Please copy out every one of the records below word for word, leaving out the pictures.

• A data block:
───
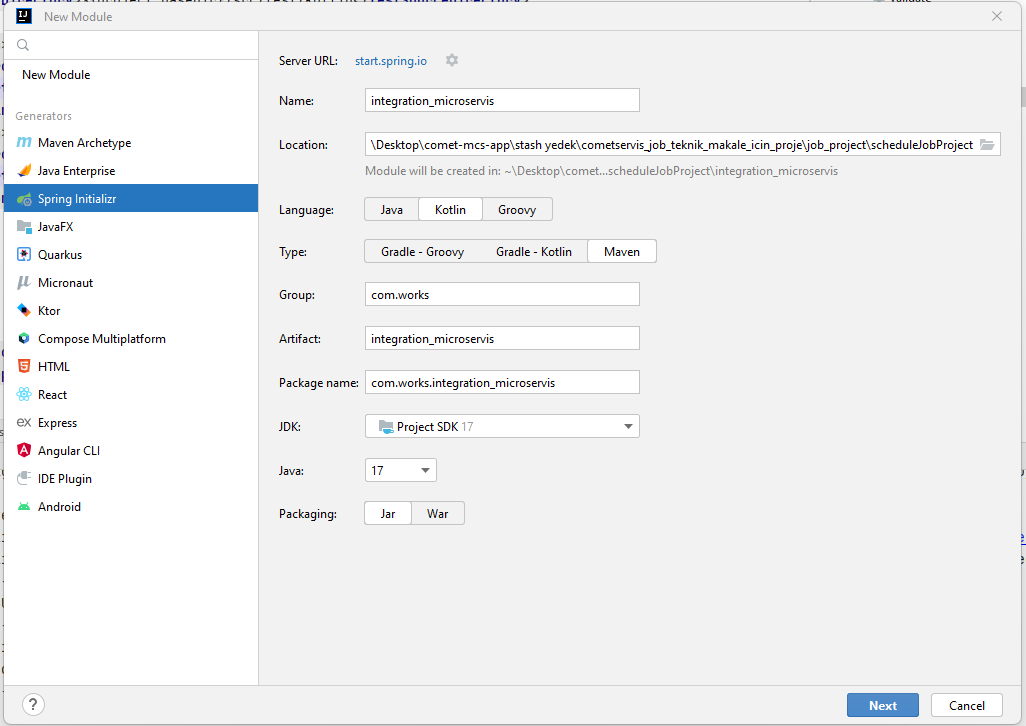Select the Quarkus generator
Image resolution: width=1026 pixels, height=726 pixels.
[55, 254]
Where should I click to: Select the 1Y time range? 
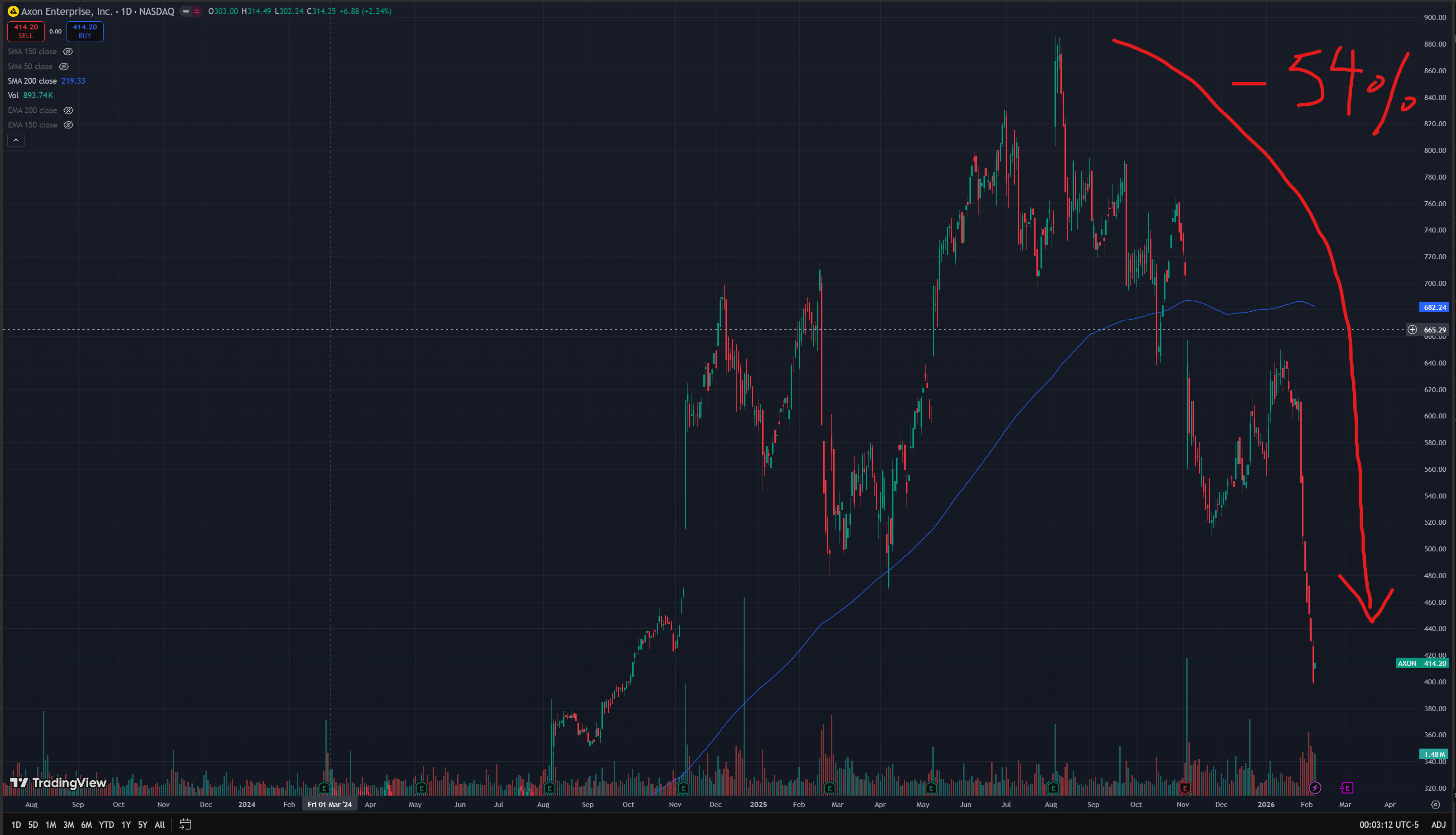point(126,825)
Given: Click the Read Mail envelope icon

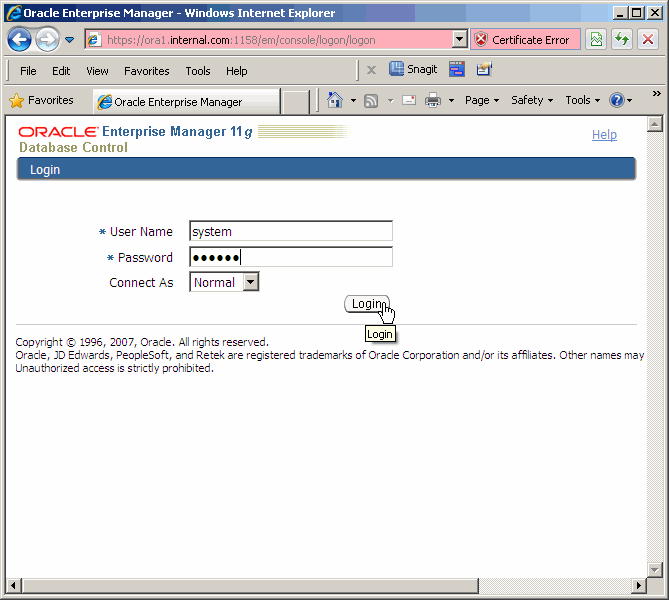Looking at the screenshot, I should (408, 100).
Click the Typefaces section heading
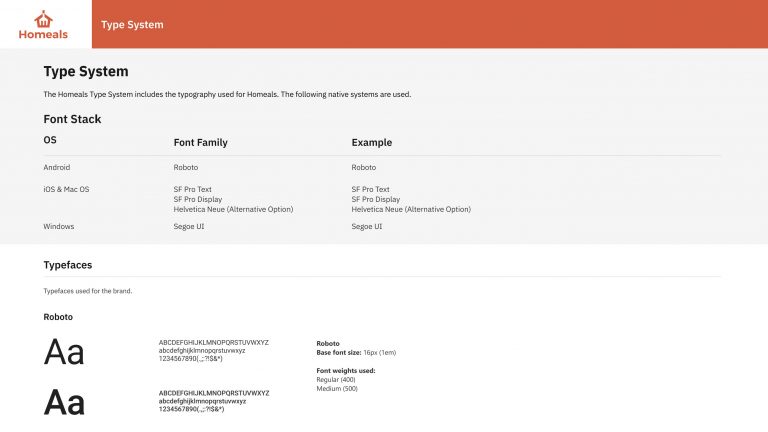The width and height of the screenshot is (768, 432). click(x=68, y=265)
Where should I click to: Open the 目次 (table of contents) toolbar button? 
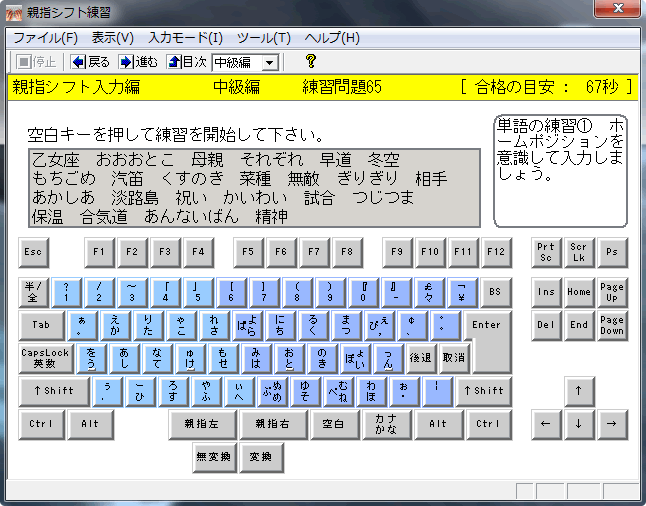coord(186,62)
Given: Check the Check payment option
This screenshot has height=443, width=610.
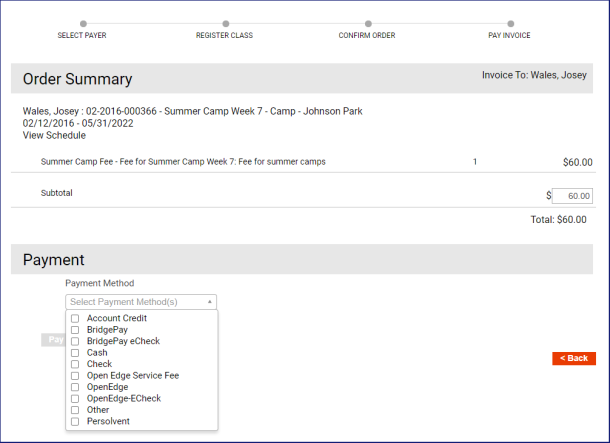Looking at the screenshot, I should point(75,364).
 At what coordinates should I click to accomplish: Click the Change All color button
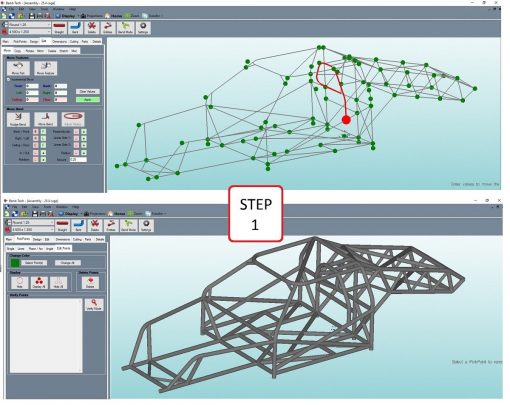click(68, 263)
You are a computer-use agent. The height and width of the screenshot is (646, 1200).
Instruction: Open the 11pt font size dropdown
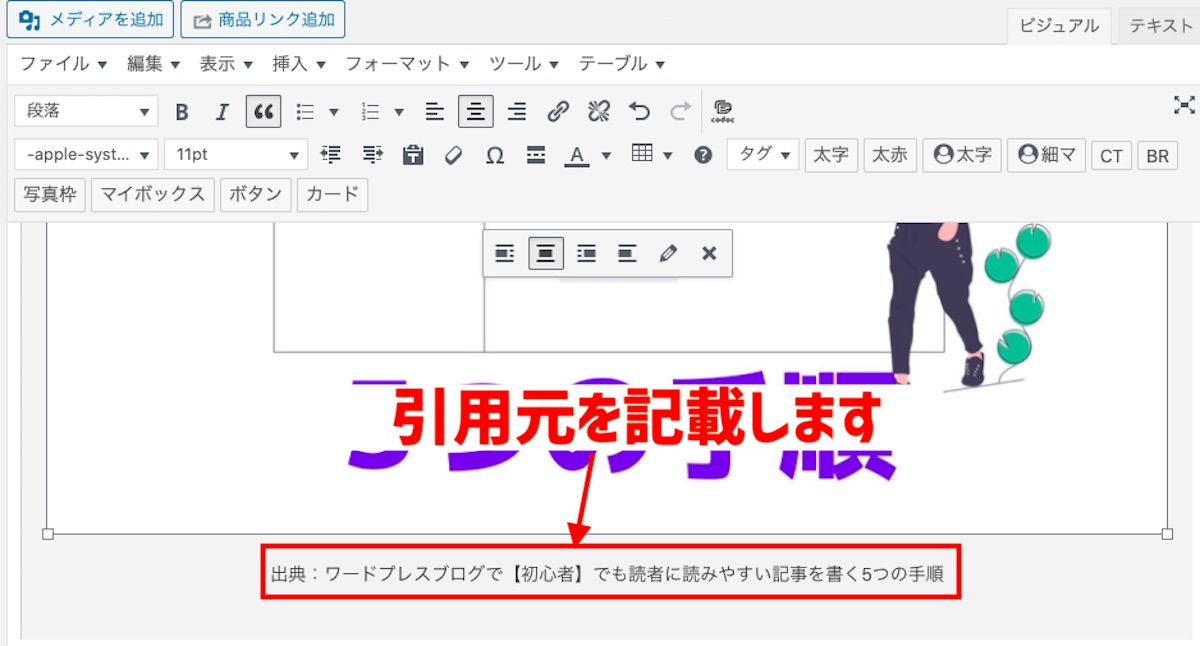pos(235,155)
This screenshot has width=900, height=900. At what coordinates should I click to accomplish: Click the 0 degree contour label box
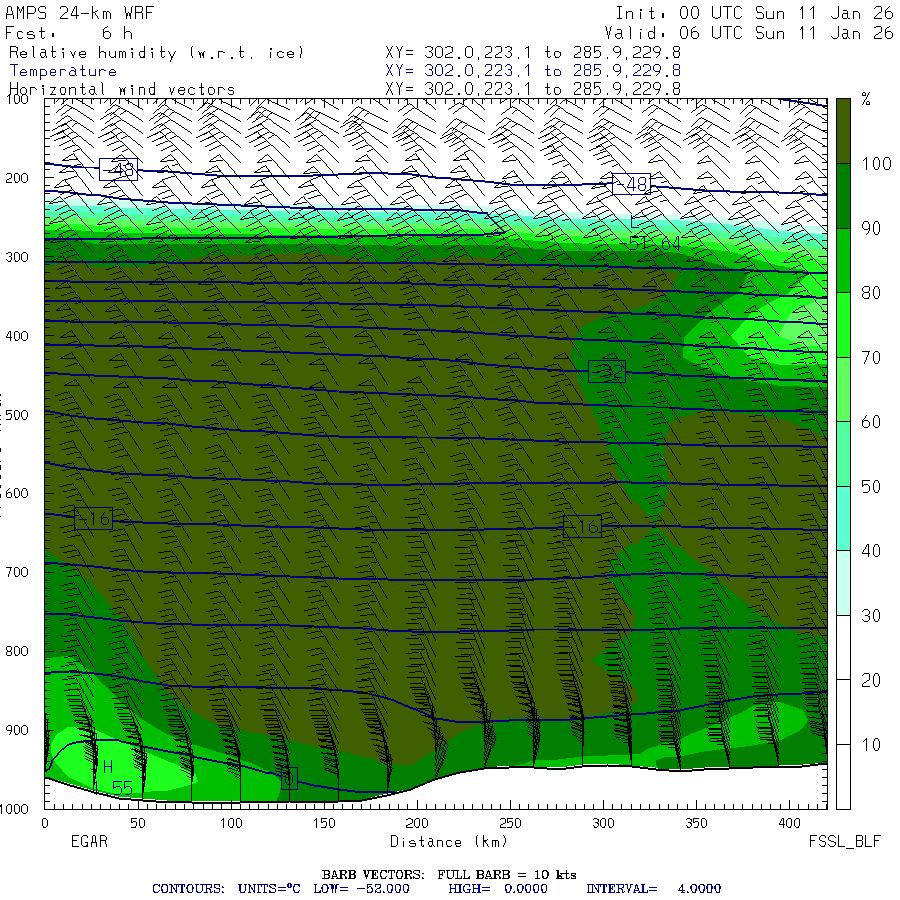[x=290, y=778]
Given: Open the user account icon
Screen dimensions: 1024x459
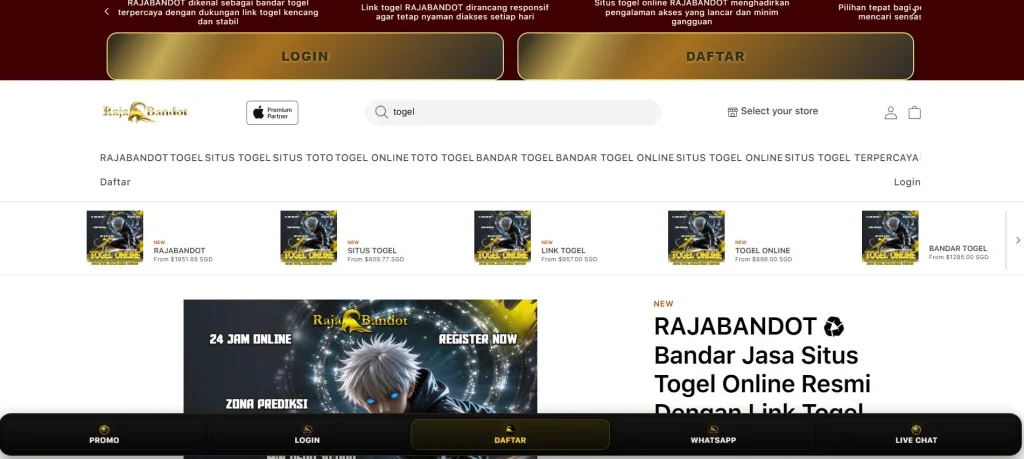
───
• FINISHED TASK:
Select the Quarkus generator
Image resolution: width=1026 pixels, height=726 pixels.
[55, 254]
Where should I click to: Select the 1Y time range? 
point(126,825)
Given: Click the Read Mail envelope icon

Looking at the screenshot, I should (408, 100).
Click the Typefaces section heading
The width and height of the screenshot is (768, 432). click(x=68, y=265)
Where should I click to: Open the 目次 (table of contents) toolbar button? 
coord(186,62)
Given: Check the Check payment option
This screenshot has height=443, width=610.
Looking at the screenshot, I should point(75,364).
 At what coordinates should I click to accomplish: Click the Change All color button
click(68, 263)
You are a computer-use agent. The height and width of the screenshot is (646, 1200).
Instruction: Open the 11pt font size dropdown
pos(235,155)
This screenshot has width=900, height=900. At what coordinates should I click to accomplish: Click the 0 degree contour label box
[x=290, y=778]
Given: Open the user account icon
Screen dimensions: 1024x459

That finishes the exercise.